Three days before the announcement, the Apple CEO was in his home state of Alabama delivering a speech that talked about ambitions not previously associated with the tech company. He also used the occasion to challenge Alabama’s bedrock conservatism on a variety of controversial topics like race, poverty and discrimination against homosexuality.

“As a state, we took too long to step toward equality,” he said. “We were too slow on equality for African-Americans. We were too slow on interracial marriage and we are still too slow on equality for the LGBT community.” Cook went into detail about his coming out in an essay to Bloomberg Businessweek. His courage and ability to share his own experiences publicly will undoubtedly influence others to do the same.

According to the latest exit polls, 25-35% of gay voters routinely vote Republican, stunning democrats gay and straight alike. It’s been a slow yet steady rise in the Republican support for LGBT rights, specifically same-sex marriage. Another recent poll by Project Right Side shows that for every Republican that has said they have become more opposed to same-sex marriage, there are two that become more supportive of it. In just the last three years alone there has been an eleven point increase in support for marriage rights for same-sex couples among the GOP, allowing for a seven point drop in those opposed to legal recognition.

LGBT flag

On the congressional side, eight Republicans support same-sex marriage, and in 2014, there are ten Republican candidates that support marriage equality. Just recently, we’d written about Carl DeMaio, who is currently running for San Diego’s 52nd Congressional District. DeMaio, a Republican, squares off against Scott Peters, and has had big names in the LGBT community support him, including CEO and founder of Elliott Management Corporation Paul Singer, and a former campaign manager for president George Bush, Ken Mehlman. Both have made contributions to the Equality Leadership Fund, which even included the political action committee The Log Cabin Republicans.

The Log Cabin Republicans have a tremendous amount pull within the GOP, where in August Mimi Planas, The President of the LCR Miami Chapter, was selected for the “2014 Most Active GOP Club President Award”, after she organized and sponsored a summit with Governor Rick Scott’s Office. Planas took her own same-sex wedding vows in 2014, and has garnered tremendous attention for her endorsement of Republican Governor Rick Scott’s reelection campaign.
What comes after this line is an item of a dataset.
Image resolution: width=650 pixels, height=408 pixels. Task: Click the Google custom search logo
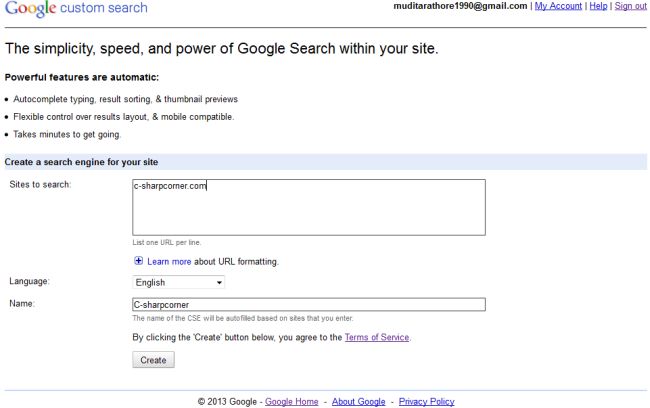(75, 8)
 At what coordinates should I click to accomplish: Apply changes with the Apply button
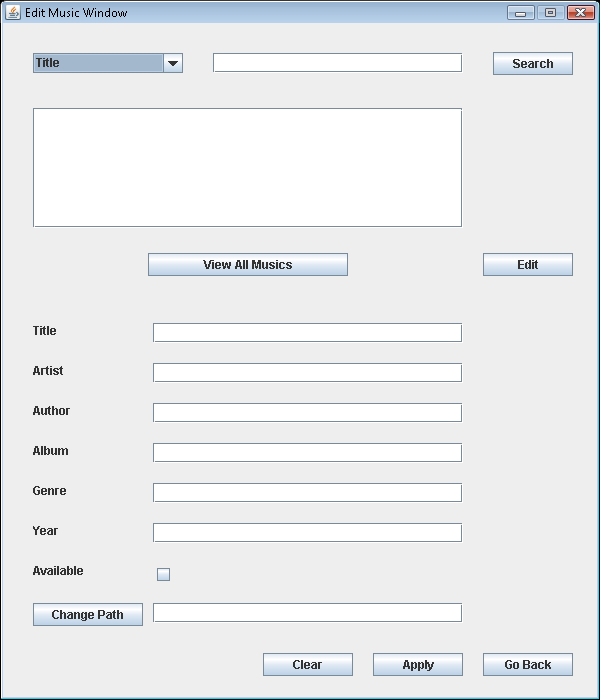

Many gay and lesbian people feel compelled to vote Democrat, and despite the growing amount of support for same-sex marriage and gay rights among the GOP, it isn’t enough to sway many gay voters. While the Republicans are slowly making progressive statements and are having more supportive candidates, it’ll only when they are truly inclusive in their standings of LGBT rights that gay and LGBT supporters can finally vote Republican without feeling as if they are betraying the community.